Yobani Ávila

Personal information
- Full name: Edwin Yobani Ávila Martínez
- Date of birth: October 26, 1976 (age 49)
- Place of birth: La Ceiba, Honduras
- Height: 1.82 m (6 ft 0 in)
- Position: Leftback

Team information
- Current team: Platense

Senior career*
- Years: Team / Apps / (Gls)
- 2001–2004: Olimpia
- 2004–2005: Platense
- 2005–2009: Olimpia
- 2010: Zacapa / 14 / (1)
- 2010–2011: Real España
- 2011: Victoria
- 2012: Marathón
- 2012–: Platense

International career^{‡}
- 2010: Honduras / 1 / (0)

= Yobani Ávila =

Honduran footballer (born 1976)

Edwin Yobani Ávila Martínez (born October 26, 1976) is a Honduran football defender who currently plays for Platense in the Liga Nacional de Honduras.

==Club career==
Nicknamed Zancudo Ávila has played a large part of his career for Olimpia in Liga Nacional de Honduras. He also had spells with Platense and Real España as well as in Guatemala with Zacapa.

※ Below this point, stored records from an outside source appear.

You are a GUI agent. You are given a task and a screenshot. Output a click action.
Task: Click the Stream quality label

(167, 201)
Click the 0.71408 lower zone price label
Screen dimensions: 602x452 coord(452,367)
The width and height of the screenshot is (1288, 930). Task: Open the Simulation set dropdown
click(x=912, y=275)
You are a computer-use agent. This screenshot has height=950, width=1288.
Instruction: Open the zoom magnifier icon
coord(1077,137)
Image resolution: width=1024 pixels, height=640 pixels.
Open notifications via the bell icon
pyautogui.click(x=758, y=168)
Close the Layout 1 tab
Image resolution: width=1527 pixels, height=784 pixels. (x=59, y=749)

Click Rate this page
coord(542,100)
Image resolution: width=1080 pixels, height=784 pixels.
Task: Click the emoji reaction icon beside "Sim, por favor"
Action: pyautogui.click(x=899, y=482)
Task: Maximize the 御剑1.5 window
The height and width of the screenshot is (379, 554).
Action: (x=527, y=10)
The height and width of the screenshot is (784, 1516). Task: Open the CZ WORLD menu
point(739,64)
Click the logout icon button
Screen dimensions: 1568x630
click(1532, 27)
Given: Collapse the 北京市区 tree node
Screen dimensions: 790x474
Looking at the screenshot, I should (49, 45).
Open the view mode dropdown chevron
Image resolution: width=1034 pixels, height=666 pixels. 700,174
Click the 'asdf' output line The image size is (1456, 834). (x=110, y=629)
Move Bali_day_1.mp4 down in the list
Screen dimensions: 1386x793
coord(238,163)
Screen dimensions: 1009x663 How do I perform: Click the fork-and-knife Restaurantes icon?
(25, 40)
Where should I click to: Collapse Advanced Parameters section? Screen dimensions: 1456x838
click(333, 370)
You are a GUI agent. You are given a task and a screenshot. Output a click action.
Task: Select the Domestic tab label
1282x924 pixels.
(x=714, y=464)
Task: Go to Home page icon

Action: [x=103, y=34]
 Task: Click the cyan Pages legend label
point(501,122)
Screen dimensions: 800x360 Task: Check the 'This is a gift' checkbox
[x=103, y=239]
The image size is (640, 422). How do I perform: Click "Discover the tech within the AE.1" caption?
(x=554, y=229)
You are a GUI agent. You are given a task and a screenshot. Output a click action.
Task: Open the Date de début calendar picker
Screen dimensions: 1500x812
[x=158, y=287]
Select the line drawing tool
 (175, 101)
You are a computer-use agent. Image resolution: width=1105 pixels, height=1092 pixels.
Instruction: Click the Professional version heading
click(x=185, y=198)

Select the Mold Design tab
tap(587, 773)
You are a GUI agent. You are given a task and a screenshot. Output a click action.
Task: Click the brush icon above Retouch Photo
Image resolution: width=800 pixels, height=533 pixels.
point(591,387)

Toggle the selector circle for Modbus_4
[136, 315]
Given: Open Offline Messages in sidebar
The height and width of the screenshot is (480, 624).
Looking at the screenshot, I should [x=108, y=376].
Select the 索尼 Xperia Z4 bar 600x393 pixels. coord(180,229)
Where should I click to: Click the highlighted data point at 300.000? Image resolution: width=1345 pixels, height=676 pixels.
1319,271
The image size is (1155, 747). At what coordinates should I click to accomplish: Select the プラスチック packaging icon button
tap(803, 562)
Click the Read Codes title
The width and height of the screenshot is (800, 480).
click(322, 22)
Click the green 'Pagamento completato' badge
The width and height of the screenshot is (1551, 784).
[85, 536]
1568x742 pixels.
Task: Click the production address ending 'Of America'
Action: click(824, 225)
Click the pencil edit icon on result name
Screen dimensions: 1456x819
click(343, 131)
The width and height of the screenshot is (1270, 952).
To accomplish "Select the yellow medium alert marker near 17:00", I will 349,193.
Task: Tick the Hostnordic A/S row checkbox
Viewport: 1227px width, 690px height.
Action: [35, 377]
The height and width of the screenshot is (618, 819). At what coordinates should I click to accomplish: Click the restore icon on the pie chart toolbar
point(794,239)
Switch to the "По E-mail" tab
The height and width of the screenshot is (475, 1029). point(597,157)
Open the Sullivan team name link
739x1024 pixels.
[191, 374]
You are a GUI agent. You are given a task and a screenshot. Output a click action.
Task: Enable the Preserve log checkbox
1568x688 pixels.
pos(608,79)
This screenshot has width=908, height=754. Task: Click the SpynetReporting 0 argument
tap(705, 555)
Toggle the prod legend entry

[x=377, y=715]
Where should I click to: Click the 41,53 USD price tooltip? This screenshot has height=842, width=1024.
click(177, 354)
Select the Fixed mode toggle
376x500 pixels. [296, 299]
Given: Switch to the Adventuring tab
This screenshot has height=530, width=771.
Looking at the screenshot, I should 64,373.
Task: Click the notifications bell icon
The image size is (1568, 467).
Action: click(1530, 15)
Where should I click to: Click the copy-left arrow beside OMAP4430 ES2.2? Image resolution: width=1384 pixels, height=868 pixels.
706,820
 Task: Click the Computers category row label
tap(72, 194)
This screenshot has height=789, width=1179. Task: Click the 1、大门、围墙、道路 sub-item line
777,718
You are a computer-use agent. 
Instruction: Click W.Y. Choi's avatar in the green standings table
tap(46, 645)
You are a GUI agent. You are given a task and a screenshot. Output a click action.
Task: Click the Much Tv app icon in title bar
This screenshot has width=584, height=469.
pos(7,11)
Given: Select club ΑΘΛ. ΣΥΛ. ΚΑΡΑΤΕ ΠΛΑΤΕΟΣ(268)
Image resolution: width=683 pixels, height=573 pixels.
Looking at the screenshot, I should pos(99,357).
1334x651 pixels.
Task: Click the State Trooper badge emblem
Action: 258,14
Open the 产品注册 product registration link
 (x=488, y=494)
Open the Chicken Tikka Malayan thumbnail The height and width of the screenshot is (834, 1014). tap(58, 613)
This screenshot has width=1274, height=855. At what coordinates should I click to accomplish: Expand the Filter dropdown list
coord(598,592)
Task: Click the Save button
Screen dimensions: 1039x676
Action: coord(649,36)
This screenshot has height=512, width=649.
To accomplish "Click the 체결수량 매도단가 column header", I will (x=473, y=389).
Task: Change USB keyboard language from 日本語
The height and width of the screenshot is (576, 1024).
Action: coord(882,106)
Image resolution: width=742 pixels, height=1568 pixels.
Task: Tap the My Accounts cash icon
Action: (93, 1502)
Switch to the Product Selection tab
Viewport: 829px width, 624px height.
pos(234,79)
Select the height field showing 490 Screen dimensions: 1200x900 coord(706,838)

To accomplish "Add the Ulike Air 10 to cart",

In summer 2011 he announced to leave Real España while still on a six months contract after receiving an offer from Olimpia but España did not have the intention to let him go. In the end he had to return to España after a transfer to Olimpia or a foreign club did not materialise. Espana then decided to sack him and he joined Victoria for the 2011 Apertura.

In December 2011 he announced he would play the 2012 Clausura for Marathón. He rejoined Platense for the 2012 Apertura.

==International career==
Ávila made his debut for Honduras aged 34 in a December 2010 friendly match against Panama which proved to be his only international game.

==Personal life==
Born in La Ceiba, he now lives in Puerto Cortes. He is the son of former Honduran Olympic footballer Victoria Óscar García and the half-brother of national team winger Oscar Boniek García and former Motagua player Samir García.